08 marzo

Three terrible weeks

and a long road to be walked ahead

I sent this email almost three weeks ago:

Date:Thu, 18 Feb 2016 04:26:24 +0100
Subject:Bad, bad news
User-Agent:Mutt/1.5.24 (2015-08-30)

Hey guys.

Last evening my mother suffered a massive cerebral hemorrhage.

My father called me when they were getting her to the hospital in Lugo and I quickly went there too. The doctors were really pesimistic there, it seems the amount of blood adding pressure to her brain was too much.

They were helpless there, they couldn't do anything for her so they sent her to Santiago. A couple of hours afterwards she was on her way on an ambulance to the hospital here in Santiago.

Shortly after, my father and me came to Santiago too.

We've been in the hospital and we've talked with the doctors that will treat her. They are pessimistic too. So far they have to wait until tomorrow to do some tests on her, see if they can find what caused it and if there is a way to at least stop the bleeding. Then they will have to find out a way to remove all that blood and then... see if she can wake up from the coma, and how she is afterwards.

Right now I'm sitting in the bed of a hotel room by the hospital, with my father totally crashed laying on the other bed.

Life can be tough sometimes, really.

I'm afraid I won't be online tomorrow. By midday they should have the results of those tests, then they will give us some more information, and I'll get back to you.

Thanks for reading, my friends.

The following ten days I did stay in Santiago with my father, visiting the hospital three times per day (one meeting with the doctors, two short visits to my mother in the ICU). Every time we talked with the doctors, the news were worse. Things were evolving quickly, and towards the worse posible ending.

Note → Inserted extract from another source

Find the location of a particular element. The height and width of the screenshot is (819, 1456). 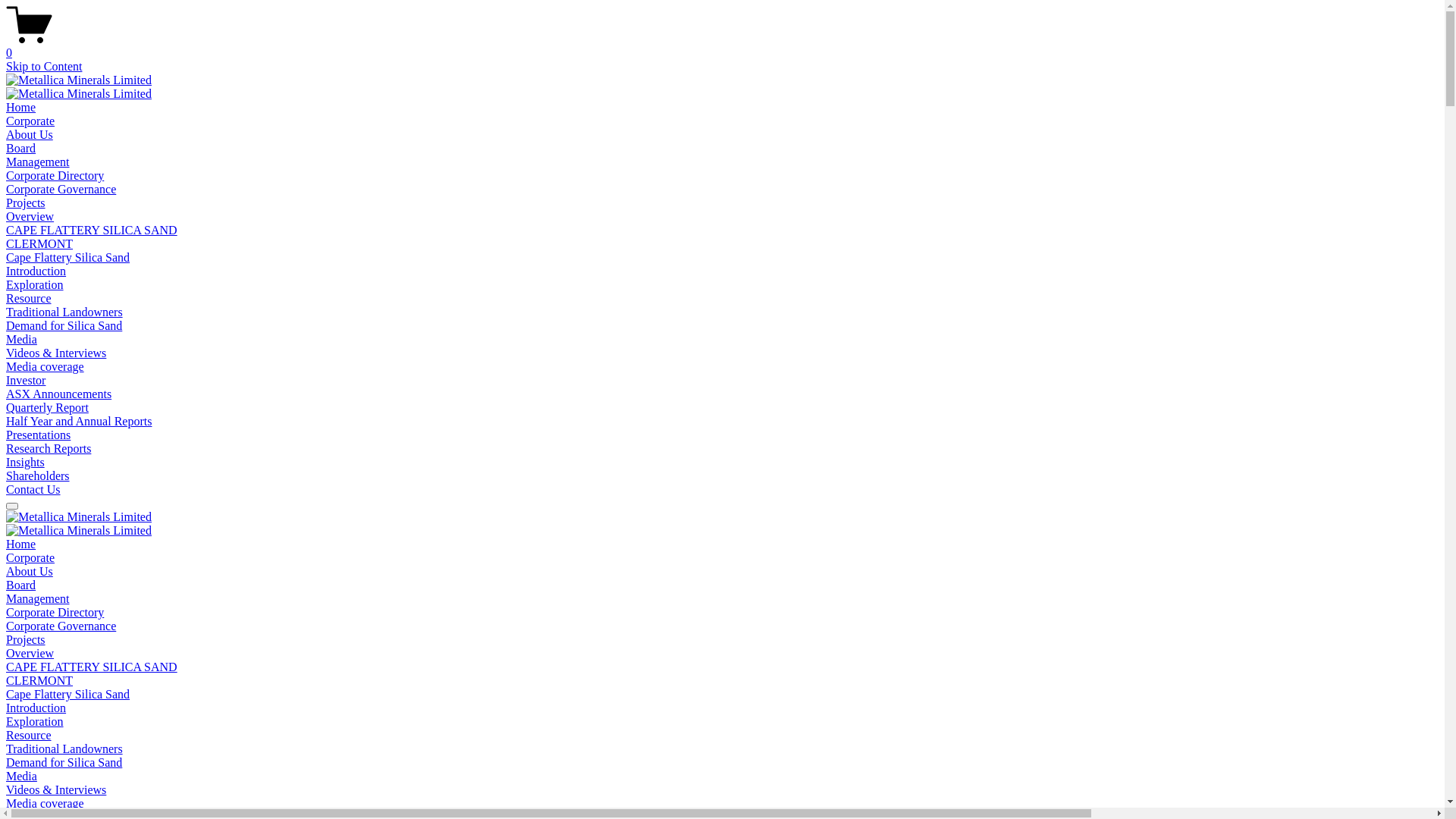

'Media' is located at coordinates (6, 776).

After the first four or five days (it is hard to tell now when things happened, after so many days there) the results of the CAT scans were totally bad. The doctors called us for another meeting and they told us that my mother was evolving in the worse posible way. They told us there were only two posible endings for this, death or staying brainless in bed for the rest of her life.

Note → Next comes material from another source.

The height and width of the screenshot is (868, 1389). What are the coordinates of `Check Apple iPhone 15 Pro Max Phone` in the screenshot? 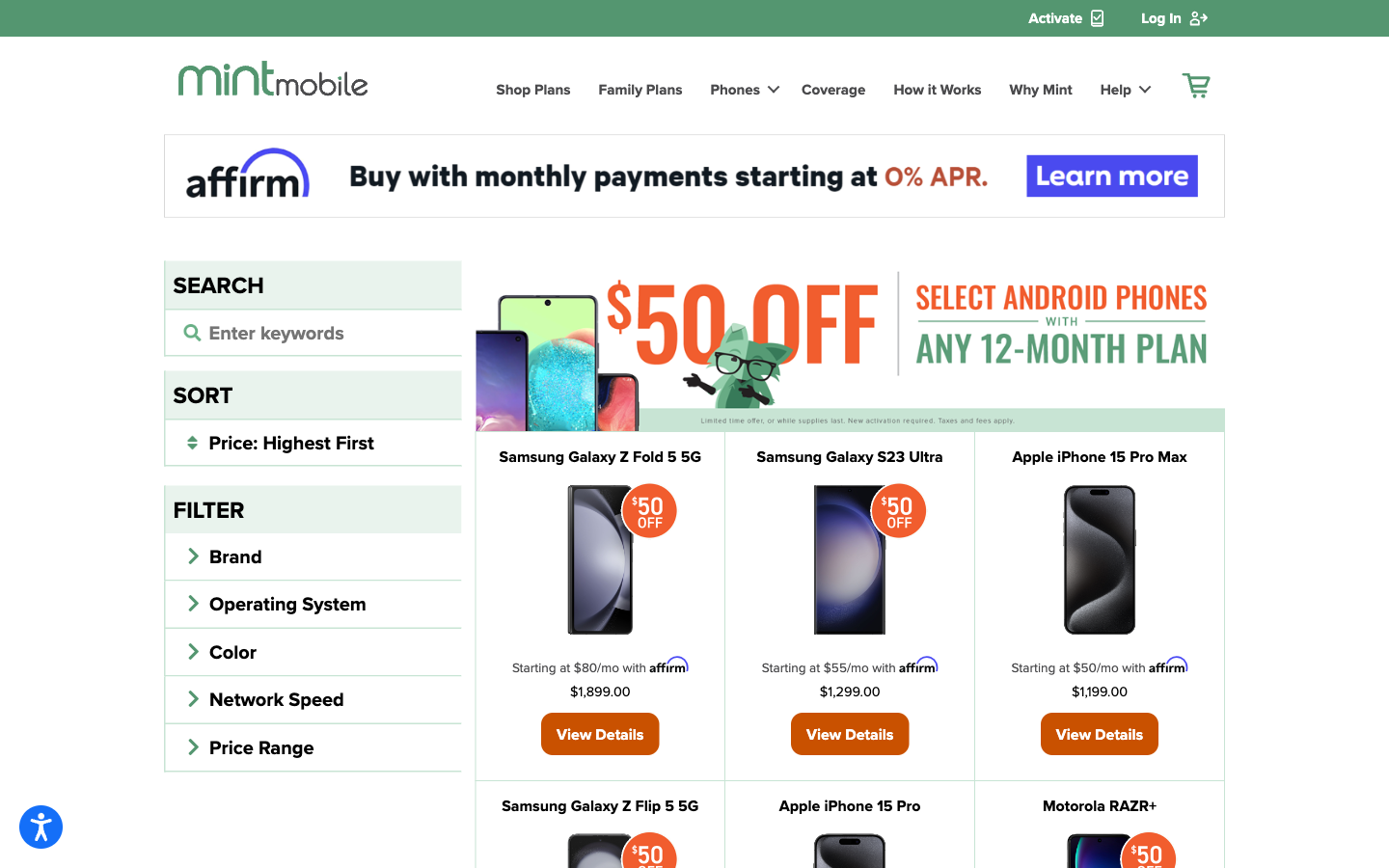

The news came over us like a tsunami, a sand storm, a blow so hard that you barely can keep yourself up, standing. My father cried. Me, I can not explain how I felt. Sad (terribly sad), worried and lost.

The next day they confirmed the news, more CAT scans revealing lots of damage on both sides of her brain, lots of already dead zones that could not be recovered. "These are the worse posible news, we are really sorry about it, but it is best for you to know now" - they said.

At that point my mother was still in the ICU, with machines and drugs keeping her alive. Obviously she was totally K.O., no response from her except some movements at some points.

The plan to do surgery to fix/close the aneurysm that caused the hemorrhage was put on hold at that moment, because they started to consider that it was not worth it, to get her through all that surgery for nothing.

And then, something happened. She started to move, to act, to sent responses. They noticed some improvements in her behaviour and conscious levels. They did another CAT scan on her and the results did not show any of those damages they saw in the previous scans!!. The doctors sounded totally surprised - "This is something that happens once out of 100 times, we all should be quite, quite, happy" - they said. That same day, in the evening visit at the ICU it seemed she recognized my father, she tried to smile and then she started crying...

The doctors quickly scheduled the surgery and she went through it last friday (from ~09:00 to ~14:30, quite the time). Two days later she was sending responses again, no complications appeared during the 48-hour-period after the surgery.

Yesterday evening they got her out of the ICU and into a regular room. I couldn't be there with her, but my father took care of everything there.

A couple of hours ago I called my father, to check the status. He turned on the speaker on his phone, so I could talk a bit to my mother (just as we have been doing since this all started). "Hi mom, how are you?" - I said, not waiting for any answer/reply.

"Hi son... I'm fine..." - she replied, with a very low and very very slow voice. she was talking again!!.

There is a long road ahead of us all, a large recovery time to be passed together. But at least now we can work, fight and move on.